Les privés veulent empêcher l’acteur principal du marché d’étendre son emprise: une plainte vient d’être déposée par Profitel auprès de la Commission de la concurrence. La stratégie de Bluewin pourrait être assimilée à de la concurrence déloyale, ou à un abus de position dominante, d’autant que Swisscom a récemment rapatrié sa filiale Bluewin au sein de sa division Fixnet.

Au début de la libéralisation, l’attitude de Swisscom était examinée de près par les commissions fédérales, et l’opérateur se faisait remettre en place dès qu’il semblait profiter de sa situation dominante. «La libéralisation est désormais «passée de mode», analyse Fulvio Caccia, président de la Commission fédérale de la communication. Depuis quelques mois, le vent a tourné et Swisscom bénéficie d’un soutien politique plus fort que jamais. Il faut dire qu’en soutenant son opérateur, la Confédération bénéficie de retombées financières importantes…» En vendant quelques actions, la Confédération – qui possède toujours 62,7% de l’opérateur national – vient en effet d’encaisser 3,7 milliards de francs.

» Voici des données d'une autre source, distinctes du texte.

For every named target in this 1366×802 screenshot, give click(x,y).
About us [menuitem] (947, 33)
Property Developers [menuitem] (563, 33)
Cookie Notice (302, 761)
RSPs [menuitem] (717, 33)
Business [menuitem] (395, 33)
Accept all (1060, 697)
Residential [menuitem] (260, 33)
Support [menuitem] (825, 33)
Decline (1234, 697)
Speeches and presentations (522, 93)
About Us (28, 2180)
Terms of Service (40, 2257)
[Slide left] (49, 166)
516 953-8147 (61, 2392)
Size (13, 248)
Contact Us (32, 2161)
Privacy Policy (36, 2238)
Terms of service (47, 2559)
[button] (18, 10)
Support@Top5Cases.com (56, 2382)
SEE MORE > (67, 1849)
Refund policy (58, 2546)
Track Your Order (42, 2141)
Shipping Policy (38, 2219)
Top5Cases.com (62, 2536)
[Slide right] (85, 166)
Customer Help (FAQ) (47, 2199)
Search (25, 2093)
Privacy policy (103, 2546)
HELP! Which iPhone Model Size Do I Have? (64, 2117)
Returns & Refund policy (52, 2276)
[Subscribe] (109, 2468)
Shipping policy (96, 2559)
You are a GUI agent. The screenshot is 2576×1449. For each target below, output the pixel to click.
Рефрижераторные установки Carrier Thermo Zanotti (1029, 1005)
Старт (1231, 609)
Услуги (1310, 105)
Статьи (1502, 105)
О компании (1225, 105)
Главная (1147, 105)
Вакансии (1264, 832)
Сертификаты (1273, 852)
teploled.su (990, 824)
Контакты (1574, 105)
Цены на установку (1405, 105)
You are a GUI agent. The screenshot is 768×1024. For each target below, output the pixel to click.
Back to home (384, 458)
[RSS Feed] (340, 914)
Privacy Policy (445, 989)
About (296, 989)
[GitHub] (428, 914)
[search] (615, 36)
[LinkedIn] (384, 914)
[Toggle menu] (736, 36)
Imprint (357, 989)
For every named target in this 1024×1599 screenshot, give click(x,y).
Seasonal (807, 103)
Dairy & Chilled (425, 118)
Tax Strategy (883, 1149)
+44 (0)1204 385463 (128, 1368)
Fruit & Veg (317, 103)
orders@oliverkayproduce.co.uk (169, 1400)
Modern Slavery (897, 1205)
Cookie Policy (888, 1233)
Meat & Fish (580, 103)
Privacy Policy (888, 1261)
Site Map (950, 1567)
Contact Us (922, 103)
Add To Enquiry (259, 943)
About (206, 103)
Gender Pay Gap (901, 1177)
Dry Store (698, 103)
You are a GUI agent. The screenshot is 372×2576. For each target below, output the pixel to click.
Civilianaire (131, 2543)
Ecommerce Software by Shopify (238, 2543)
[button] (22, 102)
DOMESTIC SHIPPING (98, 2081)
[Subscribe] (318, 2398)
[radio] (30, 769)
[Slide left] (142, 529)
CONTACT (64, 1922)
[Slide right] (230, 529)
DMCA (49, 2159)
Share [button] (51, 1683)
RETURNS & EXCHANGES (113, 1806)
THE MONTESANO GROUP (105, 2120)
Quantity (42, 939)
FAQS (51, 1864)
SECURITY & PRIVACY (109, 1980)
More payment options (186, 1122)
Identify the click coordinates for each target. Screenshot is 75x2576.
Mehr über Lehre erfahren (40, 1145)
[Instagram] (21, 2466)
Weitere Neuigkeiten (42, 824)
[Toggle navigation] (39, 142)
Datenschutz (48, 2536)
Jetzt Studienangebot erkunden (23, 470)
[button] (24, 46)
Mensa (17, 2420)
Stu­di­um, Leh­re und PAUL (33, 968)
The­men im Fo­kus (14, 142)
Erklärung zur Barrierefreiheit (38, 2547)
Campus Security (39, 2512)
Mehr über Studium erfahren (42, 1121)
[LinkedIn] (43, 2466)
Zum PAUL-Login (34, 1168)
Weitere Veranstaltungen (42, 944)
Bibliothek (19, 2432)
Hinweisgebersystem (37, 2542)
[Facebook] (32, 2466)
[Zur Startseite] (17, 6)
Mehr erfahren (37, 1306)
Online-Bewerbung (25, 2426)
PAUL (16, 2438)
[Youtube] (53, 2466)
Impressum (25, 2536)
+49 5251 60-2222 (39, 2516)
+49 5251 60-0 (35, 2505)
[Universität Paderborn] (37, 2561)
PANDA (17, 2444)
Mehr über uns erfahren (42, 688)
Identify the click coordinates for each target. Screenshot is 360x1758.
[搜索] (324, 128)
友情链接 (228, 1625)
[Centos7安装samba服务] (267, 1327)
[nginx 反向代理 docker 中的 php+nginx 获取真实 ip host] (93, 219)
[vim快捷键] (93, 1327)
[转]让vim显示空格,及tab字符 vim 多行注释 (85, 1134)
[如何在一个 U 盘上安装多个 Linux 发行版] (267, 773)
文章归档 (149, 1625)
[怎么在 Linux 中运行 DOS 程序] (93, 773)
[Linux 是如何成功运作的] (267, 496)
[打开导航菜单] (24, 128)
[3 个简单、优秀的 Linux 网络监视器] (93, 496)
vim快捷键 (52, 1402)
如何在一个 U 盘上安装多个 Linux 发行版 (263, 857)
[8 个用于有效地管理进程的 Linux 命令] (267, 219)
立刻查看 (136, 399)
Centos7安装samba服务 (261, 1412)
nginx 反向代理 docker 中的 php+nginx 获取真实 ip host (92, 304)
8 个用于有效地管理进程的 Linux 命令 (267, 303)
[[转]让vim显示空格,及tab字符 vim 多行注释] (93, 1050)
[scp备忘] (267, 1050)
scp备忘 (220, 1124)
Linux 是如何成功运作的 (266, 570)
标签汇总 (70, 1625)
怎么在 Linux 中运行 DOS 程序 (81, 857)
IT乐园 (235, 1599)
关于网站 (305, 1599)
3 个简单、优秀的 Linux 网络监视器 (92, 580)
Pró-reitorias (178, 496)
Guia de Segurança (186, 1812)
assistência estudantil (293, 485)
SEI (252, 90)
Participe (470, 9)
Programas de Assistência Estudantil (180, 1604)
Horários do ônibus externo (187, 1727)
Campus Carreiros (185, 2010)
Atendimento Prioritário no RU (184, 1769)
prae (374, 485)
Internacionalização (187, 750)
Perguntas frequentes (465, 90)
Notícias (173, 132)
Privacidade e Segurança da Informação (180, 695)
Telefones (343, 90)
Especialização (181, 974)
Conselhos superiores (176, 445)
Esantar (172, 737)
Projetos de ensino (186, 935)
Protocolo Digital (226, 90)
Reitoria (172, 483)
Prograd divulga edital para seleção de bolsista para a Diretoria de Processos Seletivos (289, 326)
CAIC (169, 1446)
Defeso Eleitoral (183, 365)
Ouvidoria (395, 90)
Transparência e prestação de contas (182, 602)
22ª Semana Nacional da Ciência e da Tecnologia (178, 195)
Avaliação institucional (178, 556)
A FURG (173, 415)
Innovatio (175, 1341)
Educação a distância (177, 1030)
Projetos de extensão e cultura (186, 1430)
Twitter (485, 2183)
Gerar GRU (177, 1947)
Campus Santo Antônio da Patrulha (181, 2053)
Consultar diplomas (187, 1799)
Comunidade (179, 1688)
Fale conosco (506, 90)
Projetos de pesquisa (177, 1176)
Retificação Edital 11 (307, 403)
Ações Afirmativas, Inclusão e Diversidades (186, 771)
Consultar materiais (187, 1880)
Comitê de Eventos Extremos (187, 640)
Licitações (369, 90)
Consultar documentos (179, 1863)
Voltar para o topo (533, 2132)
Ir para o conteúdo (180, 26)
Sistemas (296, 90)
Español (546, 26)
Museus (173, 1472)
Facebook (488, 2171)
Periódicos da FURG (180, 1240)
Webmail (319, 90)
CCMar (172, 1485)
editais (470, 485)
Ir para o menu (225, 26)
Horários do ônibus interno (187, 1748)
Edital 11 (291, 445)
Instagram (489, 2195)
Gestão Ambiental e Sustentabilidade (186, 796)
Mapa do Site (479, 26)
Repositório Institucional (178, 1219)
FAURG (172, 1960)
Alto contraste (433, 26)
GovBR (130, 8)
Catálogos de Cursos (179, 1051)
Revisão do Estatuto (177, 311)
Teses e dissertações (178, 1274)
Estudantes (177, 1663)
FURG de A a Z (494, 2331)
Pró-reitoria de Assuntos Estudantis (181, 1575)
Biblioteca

«Pour l’usager, le fait que Bluewin casse les prix peut sembler positif, ajoute Fulvio Caccia. Mais c’est un raisonnement à court terme. Cette stratégie va affaiblir la diversité du marché, car beaucoup d’acteurs ont les reins moins solides que Swisscom et ne peuvent pas se permettre de perdre ainsi de l’argent pour gagner des parts de marché. A terme, le consommateur souffrira du manque de concurrence.»

Une concurrence au câble

A 49 francs par mois, l’ADSL devient compétitif par rapport au câble TV. «C’est lui que nous visons, c’est notre principal concurrent», dit Christian Neuhaus de Swisscom. L’ADSL nécessite cependant l’achat (pour environ 200 francs) ou la location (pour 16 francs par mois) d’un boîtier de connexion à brancher sur son téléphone.

Le câble TV propose un débit d’environ 512 kbps, mais qui est sujet aux parasites et à l’usage des voisins car tout le monde partage le même câble. L’offre de base ADSL fonctionne en mode asymétrique: à 256 kbps pour recevoir les données, et 64 kbps pour envoyer. La liaison ADSL exploite le fil du téléphone mais n’utilise pas de ligne: l’usager peut surfer en téléphonant.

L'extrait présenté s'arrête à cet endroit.